I can remember as a child hearing those words of frustration and accusation with a tone that said I had done something wrong or stupid. “Why did you do that?”
And like most kids, I typically responded with something like, “I don’t know.”
And then I would be told that I was being sent to my room or being grounded for whatever “it” I did.
What my parents didn’t know, which meant I did the same thing with my kids because I didn’t know, was that one of the steps to maturity is understanding why we do what we do.
Think about that. If we don’t teach our kids to understand their words and actions, if we don’t get them to look internally at what they are feeling, then chances are when a similar instance occurs they will respond the same way.
Read that last sentence again.
Last weekend as I attended a workshop at our church led my Milan and Kay Yerkovich, authors of How We Love, the thing that stood out to me was that to have deep communication and connection we need to be able to know how we feel. We need to understand those emotions and how to communicate them so that other people can empathize where we are in the moment. It is through those feelings that we better understand not only the other person but ourselves as well.
So how does that play out with our kids?
Let’s say your son hits his sister so you send him to his room. Now what?
Once he’s calm, a good place to start might be: “Give me three words to describe what you were feeling BEFORE you hit your sister.”
And if you grew up like I did and emotions were never talked, it might be difficult to help your son put words to those emotions. If so, download the list of soul words from the How We Love website or maybe ask questions using the words most of us understand.

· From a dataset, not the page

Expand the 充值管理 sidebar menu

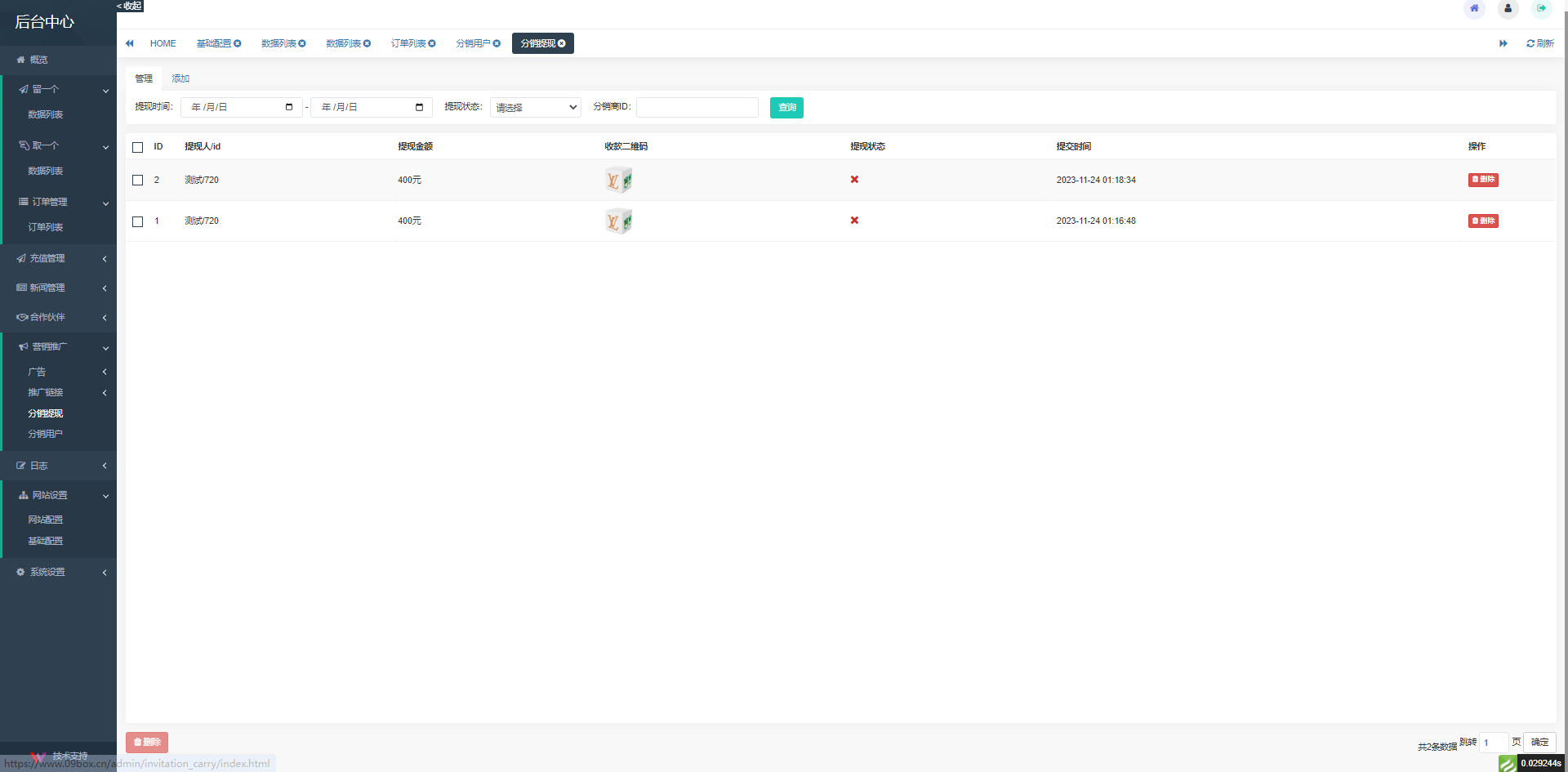pos(59,259)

Then let him figure out the trigger to his outburst. Suggest he should sleep on it. Let him know that you’ll talk about it tomorrow so that he can come to fully understand what happened and why.

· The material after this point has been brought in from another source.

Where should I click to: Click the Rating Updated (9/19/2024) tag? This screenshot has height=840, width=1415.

Then be sure to circle around tomorrow and talk about those three words. How did he get to the point of hitting his sister? And then define the restoration with his sister.
What should we do about it?
This is the place of determining the consequence for the action. Let your tweens and teens talk through what that might be with you.
- How should he restore relationship with his sister?
- And is there a consequence he should endure as a reminder that this is not to happen again?
- And what action will be taken if this occurs again?
My guess is that if you haven’t done this in the past you will be amazed at how creative your kids will be in the restoration with their sibling. Teaching them to express their feelings in the moment will bring empathy and compassion from the person who was hurt–which means a deeper connection.